Senate debates
Monday, 9 December 2013
Bills
Commonwealth Inscribed Stock Amendment Bill 2013; Consideration of House of Representatives Message
10:15 am
Arthur Sinodinos (NSW, Liberal Party, Assistant Treasurer) Share this | Hansard source
I respect Senator Furner, but I disagree with him when he talks about the record of the previous government in managing debt. Part of the reason we have such a big focus on debt in Australia is precisely that the debt did go off. Debt has gone up over the last six years. The whole purpose of the debt limit being introduced in 2008, as I understand it, was to assure people that it would only go to a certain level and not beyond that. The fact that the then government had to come back to the parliament a number of times to raise the limit drew attention to the fact that the debt kept growing. So the limit in itself became, not intentionally but almost by accident, a target—a target that was met and then exceeded.

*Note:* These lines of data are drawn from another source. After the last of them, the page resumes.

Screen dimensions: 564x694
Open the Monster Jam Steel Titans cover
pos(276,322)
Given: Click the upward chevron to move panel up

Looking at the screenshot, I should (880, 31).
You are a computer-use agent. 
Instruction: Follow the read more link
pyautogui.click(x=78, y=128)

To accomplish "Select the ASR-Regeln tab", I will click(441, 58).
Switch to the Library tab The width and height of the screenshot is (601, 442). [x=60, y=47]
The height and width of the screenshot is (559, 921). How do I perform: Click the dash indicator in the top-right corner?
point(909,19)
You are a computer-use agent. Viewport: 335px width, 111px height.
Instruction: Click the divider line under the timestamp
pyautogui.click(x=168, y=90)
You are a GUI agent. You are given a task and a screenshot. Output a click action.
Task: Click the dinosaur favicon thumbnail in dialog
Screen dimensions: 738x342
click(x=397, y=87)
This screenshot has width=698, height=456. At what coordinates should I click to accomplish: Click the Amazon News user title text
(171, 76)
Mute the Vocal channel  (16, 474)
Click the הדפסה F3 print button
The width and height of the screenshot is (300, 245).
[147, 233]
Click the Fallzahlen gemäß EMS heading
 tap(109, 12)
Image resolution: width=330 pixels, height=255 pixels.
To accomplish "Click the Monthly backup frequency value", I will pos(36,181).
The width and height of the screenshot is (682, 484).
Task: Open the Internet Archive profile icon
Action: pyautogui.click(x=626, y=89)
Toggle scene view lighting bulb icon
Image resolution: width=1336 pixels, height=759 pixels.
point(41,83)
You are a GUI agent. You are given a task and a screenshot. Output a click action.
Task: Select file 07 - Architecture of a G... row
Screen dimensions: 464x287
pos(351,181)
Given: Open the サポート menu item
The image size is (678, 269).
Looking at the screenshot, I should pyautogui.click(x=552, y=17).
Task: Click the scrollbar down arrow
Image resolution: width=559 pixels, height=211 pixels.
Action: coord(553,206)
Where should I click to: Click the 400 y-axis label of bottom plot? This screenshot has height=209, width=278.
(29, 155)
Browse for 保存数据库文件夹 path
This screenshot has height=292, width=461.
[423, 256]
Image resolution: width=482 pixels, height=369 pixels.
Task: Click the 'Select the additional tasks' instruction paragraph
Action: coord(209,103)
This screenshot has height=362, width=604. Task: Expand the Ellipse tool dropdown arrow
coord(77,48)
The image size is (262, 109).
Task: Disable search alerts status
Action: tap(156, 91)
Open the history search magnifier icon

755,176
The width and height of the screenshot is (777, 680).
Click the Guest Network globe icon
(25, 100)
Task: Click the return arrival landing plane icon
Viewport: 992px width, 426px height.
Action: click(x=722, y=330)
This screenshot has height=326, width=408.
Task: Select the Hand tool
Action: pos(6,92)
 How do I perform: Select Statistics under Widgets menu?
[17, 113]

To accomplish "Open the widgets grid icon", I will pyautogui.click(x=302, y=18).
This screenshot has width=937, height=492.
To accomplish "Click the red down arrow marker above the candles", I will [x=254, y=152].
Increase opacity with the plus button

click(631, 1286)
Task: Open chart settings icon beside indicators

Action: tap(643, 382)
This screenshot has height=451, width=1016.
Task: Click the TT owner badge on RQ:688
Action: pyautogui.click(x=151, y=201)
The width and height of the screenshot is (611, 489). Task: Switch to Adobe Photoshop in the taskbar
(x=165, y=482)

The whole debate that we have had about the $500 billion, I think, has now been put in its place by the measures we are talking about today by removing this ceiling, which is not the debate we need to have. The debate we need to have is over the quality of the measures that this government take to deal with increased deficits and debts. That is where the debate should be. That is where eminent economists like Ross Garnaut, Saul Eslake and others say the debate should be and that is where the debate will now be. It is very important to understand that this does not reduce the scrutiny of what might happen to debt over time; it increases the transparency of looking at debt and the reasons for the increase in debt. And, yes, it also potentially triggers a subdebate around the pros and cons of using debt for different purposes, and that is built into the transparency measures that the Greens have proposed here and to which the government have agreed. I think we are taking the economic debate several steps further.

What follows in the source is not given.